Chutney music is a bhojpuri offspring. It was brought from the bhojpuri region in North India to Trinidad by indentured labourers. Arguably, chutney music’s origin dates back to1845 when the first batch of indentured labourers, east Indians, from various regions of India landed on Trinidad soil. Their lives were centered around the sugar cane field. And many evenings were filled with drinking rum and singing nostalgic bhojpuri songs, folk songs indeginous to India, late into the night. As time went by the lyrics gradually changed to reflect the development of their new lifestyle.

As history dictates, chutney songs, were sang by women, and only at childbirth and traditional Hindu weddings for “maticoor,” Friday night, and the “cooking” also known as the “farewell,” Saturday night, before the wedding.
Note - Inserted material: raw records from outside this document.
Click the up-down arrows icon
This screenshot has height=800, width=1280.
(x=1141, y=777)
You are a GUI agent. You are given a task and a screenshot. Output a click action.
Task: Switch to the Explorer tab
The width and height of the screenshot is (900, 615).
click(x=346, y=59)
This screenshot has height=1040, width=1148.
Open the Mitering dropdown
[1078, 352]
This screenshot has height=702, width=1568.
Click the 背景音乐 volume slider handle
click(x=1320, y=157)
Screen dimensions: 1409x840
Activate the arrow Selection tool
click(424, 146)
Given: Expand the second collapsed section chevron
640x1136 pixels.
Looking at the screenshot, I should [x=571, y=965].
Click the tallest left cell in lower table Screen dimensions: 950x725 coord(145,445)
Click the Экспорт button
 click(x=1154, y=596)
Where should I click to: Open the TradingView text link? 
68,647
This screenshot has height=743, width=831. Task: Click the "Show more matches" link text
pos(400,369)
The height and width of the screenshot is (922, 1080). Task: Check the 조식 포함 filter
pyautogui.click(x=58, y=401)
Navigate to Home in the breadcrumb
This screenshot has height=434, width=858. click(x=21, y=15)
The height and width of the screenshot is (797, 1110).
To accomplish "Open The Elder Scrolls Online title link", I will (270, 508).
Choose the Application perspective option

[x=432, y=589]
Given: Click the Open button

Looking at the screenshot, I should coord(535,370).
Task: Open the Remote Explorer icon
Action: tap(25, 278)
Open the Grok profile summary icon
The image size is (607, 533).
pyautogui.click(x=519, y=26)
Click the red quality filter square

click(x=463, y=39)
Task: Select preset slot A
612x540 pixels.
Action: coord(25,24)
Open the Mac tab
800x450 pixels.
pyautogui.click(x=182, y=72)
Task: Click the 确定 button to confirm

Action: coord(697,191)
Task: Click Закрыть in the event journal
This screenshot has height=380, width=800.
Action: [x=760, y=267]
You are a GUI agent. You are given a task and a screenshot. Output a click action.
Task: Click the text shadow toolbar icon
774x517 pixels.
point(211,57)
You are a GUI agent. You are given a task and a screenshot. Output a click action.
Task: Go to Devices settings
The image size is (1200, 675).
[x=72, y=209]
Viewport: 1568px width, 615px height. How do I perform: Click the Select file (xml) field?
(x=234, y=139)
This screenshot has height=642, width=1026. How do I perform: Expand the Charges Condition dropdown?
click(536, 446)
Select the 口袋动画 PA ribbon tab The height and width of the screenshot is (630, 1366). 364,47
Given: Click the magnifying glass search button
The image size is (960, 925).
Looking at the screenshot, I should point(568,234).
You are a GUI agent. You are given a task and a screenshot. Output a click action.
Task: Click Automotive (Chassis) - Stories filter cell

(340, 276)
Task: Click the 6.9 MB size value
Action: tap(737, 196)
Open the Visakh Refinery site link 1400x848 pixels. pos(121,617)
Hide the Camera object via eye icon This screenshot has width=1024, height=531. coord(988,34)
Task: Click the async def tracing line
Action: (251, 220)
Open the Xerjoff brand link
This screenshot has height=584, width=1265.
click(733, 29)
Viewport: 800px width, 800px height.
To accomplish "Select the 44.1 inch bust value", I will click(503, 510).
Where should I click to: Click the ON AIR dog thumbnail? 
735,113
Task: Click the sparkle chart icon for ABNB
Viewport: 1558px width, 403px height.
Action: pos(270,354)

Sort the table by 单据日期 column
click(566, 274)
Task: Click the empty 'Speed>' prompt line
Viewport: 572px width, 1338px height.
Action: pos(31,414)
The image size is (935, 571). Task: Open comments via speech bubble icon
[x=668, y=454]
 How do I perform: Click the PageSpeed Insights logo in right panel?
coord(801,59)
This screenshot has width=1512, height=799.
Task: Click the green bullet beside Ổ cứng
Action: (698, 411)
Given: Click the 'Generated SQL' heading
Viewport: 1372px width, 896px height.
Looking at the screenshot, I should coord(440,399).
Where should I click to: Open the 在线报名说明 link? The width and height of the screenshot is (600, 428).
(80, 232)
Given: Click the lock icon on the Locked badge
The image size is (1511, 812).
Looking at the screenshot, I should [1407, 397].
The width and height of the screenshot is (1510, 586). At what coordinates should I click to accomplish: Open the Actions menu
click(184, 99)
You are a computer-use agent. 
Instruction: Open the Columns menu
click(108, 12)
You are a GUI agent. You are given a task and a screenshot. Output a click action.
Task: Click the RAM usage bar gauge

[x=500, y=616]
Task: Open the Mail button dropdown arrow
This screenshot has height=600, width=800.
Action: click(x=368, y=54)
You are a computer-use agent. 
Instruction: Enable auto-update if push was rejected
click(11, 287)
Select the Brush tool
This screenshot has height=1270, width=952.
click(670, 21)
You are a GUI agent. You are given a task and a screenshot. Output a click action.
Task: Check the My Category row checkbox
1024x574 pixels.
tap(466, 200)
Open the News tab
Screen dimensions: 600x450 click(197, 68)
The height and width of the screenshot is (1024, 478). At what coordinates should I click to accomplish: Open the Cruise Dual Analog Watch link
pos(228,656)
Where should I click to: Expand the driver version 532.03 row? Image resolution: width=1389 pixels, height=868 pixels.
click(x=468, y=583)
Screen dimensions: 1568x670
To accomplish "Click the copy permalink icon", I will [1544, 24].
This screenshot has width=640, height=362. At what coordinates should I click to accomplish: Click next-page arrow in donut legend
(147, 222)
Because of the erotic nature of the lyrics, which centered around what the married couple would do on the wedding night, men were not allowed. The women gathered with the dholak, dhantal and harmonium and performed raunchy songs about the couple. Sometimes they enacted skits and dressed up in costumes and stuffed cloth under their dresses as if pregnant.

The song and the music continued to evolve; rhythm and melody changed and by the late 1960s the traditional song had undergone a complete change, a new genre was taking shape. A blend of Hindi and English with a new melody, chutney music was cooking. It took on greater influence when the late Sundar Popo released his Nana and Nani local composition. From then it became revolutionary. Song after song was released by local artistes and by the mid 1970s chutney music was widely accepted as a new form of Indian music in Trinidad. Following in its wake was a new breed of dancers, chutney dancers.

Songs were laced with eroticism and dances were equally as wild. Chutney culture was firmly entrenched in society. No longer a wedding and childbirth act, chutney music was on the airwaves and artistes were competing on stage for large sums of money in annual competitions.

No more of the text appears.